With all the respect to their efforts to make this hobby more popular I tend to agree. With their resources they can organize experiments in far better way to be scientifically sound. They can make partnership with an University and provide them with topic and resources. There are hundreds of scientifically challenging topics in this hobby and I can see tens of Masters and PhD thesis on them.
That would be nice. They'd have to interpret the results and present them for the majority of reefers to get anything out of it I'm sure, but that would be okay.
However, on experiments, I'm actually ok it's not 100% scientific. I'm also ok that for some of the results, the viewer has to come to his own conclusions. To me, the experiments they do are the single most interesting part (personally not super interested in other top10 fails or whatever) and the potential here is enourmous. I see a lot of opportunity here to further have them build a releationship with their viewers by:
1) Have the audience decide on what to test next (some vote)
2) Perhaps have a board of 'experts' from US/EU/other places that make the final decision among a pool of topics. This could be named industry experts (not scientists really, but reefers)
3) Scale it up, have many in parallel as some can many months (just buy 50 tanks or have them sponsored, fine)
4) It's ok to include vendors here as well. You'll likely see only some vendors would want to participate
5) Have a dedicated place to do this and live stream the tanks 24/7. With technology today it's not expensive, difficult or a problem really. It engages the viewers over longer periods of time. Have a reef2reef thread on each experiment.
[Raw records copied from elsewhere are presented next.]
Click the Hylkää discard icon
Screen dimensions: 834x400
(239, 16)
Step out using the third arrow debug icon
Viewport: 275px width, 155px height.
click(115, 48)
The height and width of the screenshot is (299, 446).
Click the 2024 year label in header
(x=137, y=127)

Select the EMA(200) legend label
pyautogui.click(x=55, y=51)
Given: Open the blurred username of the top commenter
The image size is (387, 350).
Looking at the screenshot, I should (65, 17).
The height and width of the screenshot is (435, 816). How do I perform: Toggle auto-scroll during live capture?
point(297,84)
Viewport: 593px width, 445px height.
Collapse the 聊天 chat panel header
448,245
If I think about it more, there's so much opportunity here. Even if not 100% accurate, it is much quicker to try and narrow in on conclusions vs having an opinion form over a decade via an online forum. Imagine some new theory around cyano is tested, some new product is dosed or a change made to the tank. Viewers can live stream it the following days, discuss what they see, among multiple tanks, etc. It would be fab.
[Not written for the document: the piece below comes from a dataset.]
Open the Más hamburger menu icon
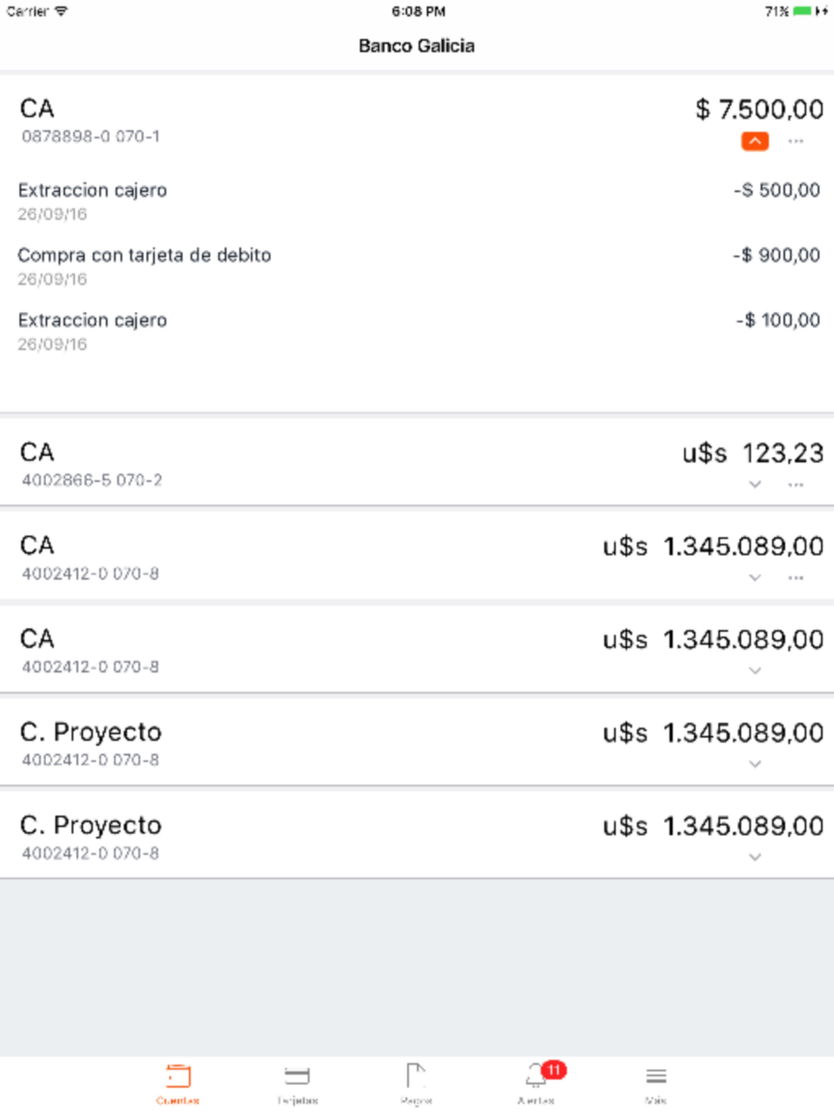This screenshot has height=1112, width=834. [x=656, y=1076]
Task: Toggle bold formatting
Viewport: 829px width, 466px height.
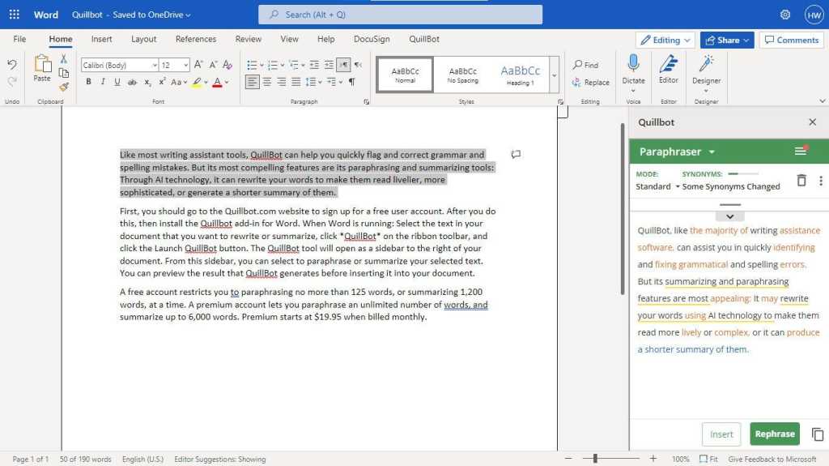Action: [x=88, y=82]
That would be my 2c. If BRS doesn't do it, this would be _the_ opportunity for someone else to step in and start their own Youtube career. I bet the channel will get at least the same amount of subscribers as the BRS one.
I'd also like to see a set of recommendations/knowhow that form over time not just for the beginner, but also the more advanced reefers. I think the 'keep nitrate at 5+' one falls into this bucket. There's many many more (dkh, ph, dinos, cyano, burnt tips, encrusting vs light and what have you).